In-hospital cardiac arrest: impact of monitoring and witnessed event on patient survival and neurologic status at hospital discharge

William J Brady, Kelly K Gurka, Beth Mehring, Mary Ann Peberdy, Robert E O'Connor et al.
Resuscitation 2011, 82 (7): 845-52

CONTEXT: In-hospital cardiac arrest is a significant public health problem with a low probability of patient survival to hospital discharge.

OBJECTIVE: We evaluated the survival rates for adults with in-hospital cardiac arrest based on whether the arrest was witnessed and/or monitored.
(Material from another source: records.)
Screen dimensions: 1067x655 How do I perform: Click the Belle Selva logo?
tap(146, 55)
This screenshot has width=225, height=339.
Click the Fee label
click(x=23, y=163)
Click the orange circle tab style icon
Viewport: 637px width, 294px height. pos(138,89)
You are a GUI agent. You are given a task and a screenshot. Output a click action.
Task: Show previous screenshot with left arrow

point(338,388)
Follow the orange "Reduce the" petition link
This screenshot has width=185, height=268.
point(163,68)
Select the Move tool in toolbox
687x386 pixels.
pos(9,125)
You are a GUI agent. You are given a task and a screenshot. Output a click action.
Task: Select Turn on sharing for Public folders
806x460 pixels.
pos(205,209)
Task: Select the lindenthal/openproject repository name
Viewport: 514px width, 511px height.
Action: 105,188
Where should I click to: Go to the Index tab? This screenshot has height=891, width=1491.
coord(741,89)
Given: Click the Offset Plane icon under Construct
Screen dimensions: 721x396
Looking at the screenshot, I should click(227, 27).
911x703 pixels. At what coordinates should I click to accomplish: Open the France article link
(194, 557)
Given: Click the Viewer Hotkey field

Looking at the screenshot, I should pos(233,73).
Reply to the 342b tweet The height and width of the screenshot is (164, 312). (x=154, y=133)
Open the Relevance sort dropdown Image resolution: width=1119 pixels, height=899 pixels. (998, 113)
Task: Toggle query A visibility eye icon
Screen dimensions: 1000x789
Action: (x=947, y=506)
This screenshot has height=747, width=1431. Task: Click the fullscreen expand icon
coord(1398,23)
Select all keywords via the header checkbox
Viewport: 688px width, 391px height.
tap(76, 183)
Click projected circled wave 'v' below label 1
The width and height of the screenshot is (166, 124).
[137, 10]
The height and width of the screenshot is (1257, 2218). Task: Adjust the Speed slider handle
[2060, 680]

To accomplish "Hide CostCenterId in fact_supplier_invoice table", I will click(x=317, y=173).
Our hypothesis is that patients with either a witnessed or monitored arrest had improved survival to hospital discharge with intact neurologic function.

DESIGN, SETTING, AND PATIENTS: We studied a cohort study of 74,213 patients who suffered in-hospital cardiac arrest from January 1, 2000 through February 1, 2008 at the 369 hospitals participating in the National Registry of Cardiopulmonary Resuscitation.

INTERVENTIONS: The primary exposure of interest was whether the arrest was witnessed and/or monitored (i.e. electrocardiography, pulse oximetry, apnea, or bradycardia monitoring) at the time of arrest. Events were classified as being both monitored and witnessed, monitored only, witnessed only, or neither witnessed nor monitored.

MAIN OUTCOME MEASURES: Survival to hospital discharge and cerebral performance category at time of discharge.

RESULTS: A total of 73% of patients suffering in-hospital cardiac arrest were witnessed and monitored; 10% were monitored but not witnessed; 9% were witnessed but not monitored; and 8% were neither witnessed nor monitored. Compared with those who were unmonitored/unwitnessed, each of the three groups of patients who were monitored and/or witnessed were over twice as likely to survive to hospital discharge with a cerebral performance category of 1 or 2 (monitored/witnessed OR=2.40, 95% CI: 2.08, 2.76; monitored-only OR=2.12, 95% CI: 1.81, 2.47; witnessed-only OR=2.43, 95% CI: 2.10, 2.83).

CONCLUSIONS: Patients who are witnessed and/or monitored at the time of cardiac arrest demonstrate a significantly higher rate of survival to hospital discharge compared to those patients who are neither monitored nor witnessed. Monitored and/or witnessed cardiac arrest patients were also more likely to be discharged with favorable neurologic outcome. Cardiac monitoring confers no additional outcome benefit over direct observation of patients suffering in-hospital cardiac arrest.